◆ Исходный текст
· · · · · · ·

После двухмесячного одиночного заключения, в апреле 1943 г., меня перевели в форт Романвиль. Три дня я лежала неподвижным трупом, ничего не замечая, ничем не интересуясь. На четвертый день я выползла, наконец, во дворик, где сновала масса женщин. На другой половине двора, за барьером, видно было много мужчин. И вот, покуда я, ошеломленная, соображала, куда я попала, ко мне подошла женщина, стройная, лицо ее — красивое ли? — не знаю, но необыкновенное, в черной длинной до пят юбке и белой, очень старомодной, батистовой блузке.
— Русская, — промелькнула у меня в голове. — Как она отличается от всех этих женщин… Какой анахронизм… Зачем она здесь?..
— Вы — русская?-мне сказали… У вас ужасающий вид… Что с вами?
— Я больна.
— Вы получаете посылки?.. Мы все получаем их…
— Так, но у меня никого из близких, слава Богу, нет сейчас во Франции.
— Да, но с этим, что здесь дают, вы умрете…
Это была Мать Мария (Скобцова). На ее приглашение придти к ней в гости (к ее кровати) я отказалась.
— Да вы совсем нелюдимая…
Через два дня была Пасха. Утром она поспешно вошла в мою камеру, подошла к моим нарам и, поцеловав меня трижды с пасхальным приветствием, дала мне кусок кулича.
…На второй день Пасхи к нам явился комендант и предложил всем готовиться на завтра к отъезду, с одной половиной белья. Так оно и случилось. Мы разместились в карах и нас помчали.
Мать Мария много позже мне говорила, что бывший муж ее в это утро был у форта Романвиль, очевидно, с посылкой для нее и видал ее.
Это было ее последнее воспоминание о Париже. Привезли нас в Компьень, в лагерь, и долго не знали, в какой барак погнать, наконец, разместили в каком-то стойле. Женщины стараются устроиться получше, покомфортабельней, думают, что надолго. К вечеру меня разыскала Мать Мария и возбужденно поведала, что сын ее Юрий тут же и она надеется его наутро повидать. Она была полна этим скорым свиданием, мечтала о моменте Встречи…
На утро, часов в пять, я вышла из своей конюшни и, проходя коридором, окна которого выходили на восток, вдруг застыла на месте в неописуемом восхищении от того, что увидела. Светало, с востока падал какой-то золотистый свет на окно, в раме которого стояла М. Мария. Вся в черном, монашеском, лицо ее светилось, и выражение на лице такое, какого не опишешь, не все люди даже раз в жизни преображаются так.

· · · · · · ·

◆ Данные
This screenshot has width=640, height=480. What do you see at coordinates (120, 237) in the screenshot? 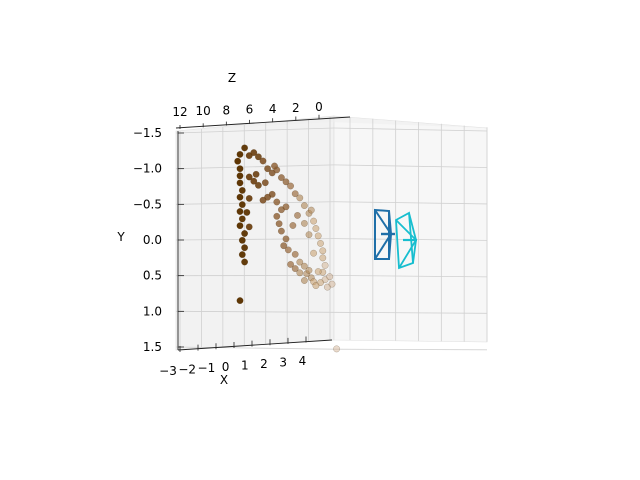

· · · · · · ·

◆ Задание 1
Определите, соответствуют ли исходному тексту утверждения (a), (b) и (c). Для каждого ответьте «да» или «нет» и приведите решающие слова текста точной цитатой. (a) На Пасху Мать Мария дала кусок кулича. (b) Приглашение Матери Марии прийти к ней в гости было принято. (c) В Компьене Мать Мария надеялась повидать сына Юрия.
◆ Задание 2
Пожалуйста, перепишите без изменений фрагмент исходного текста, который начинается со слов «Это было ее» и заканчивается словами «жизни преображаются так.».
Данные — самостоятельный материал, с исходным текстом они не связаны.

◆ Ответ 1
(a) Да: «поцеловав меня трижды с пасхальным приветствием, дала мне кусок кулича».
(b) Нет: «На ее приглашение придти к ней в гости (к ее кровати) я отказалась».
(c) Да: «сын ее Юрий тут же и она надеется его наутро повидать».

◆ Ответ 2
Это было ее последнее воспоминание о Париже. Привезли нас в Компьень, в лагерь, и долго не знали, в какой барак погнать, наконец, разместили в каком-то стойле. Женщины стараются устроиться получше, покомфортабельней, думают, что надолго. К вечеру меня разыскала Мать Мария и возбужденно поведала, что сын ее Юрий тут же и она надеется его наутро повидать. Она была полна этим скорым свиданием, мечтала о моменте Встречи…
На утро, часов в пять, я вышла из своей конюшни и, проходя коридором, окна которого выходили на восток, вдруг застыла на месте в неописуемом восхищении от того, что увидела. Светало, с востока падал какой-то золотистый свет на окно, в раме которого стояла М. Мария. Вся в черном, монашеском, лицо ее светилось, и выражение на лице такое, какого не опишешь, не все люди даже раз в жизни преображаются так.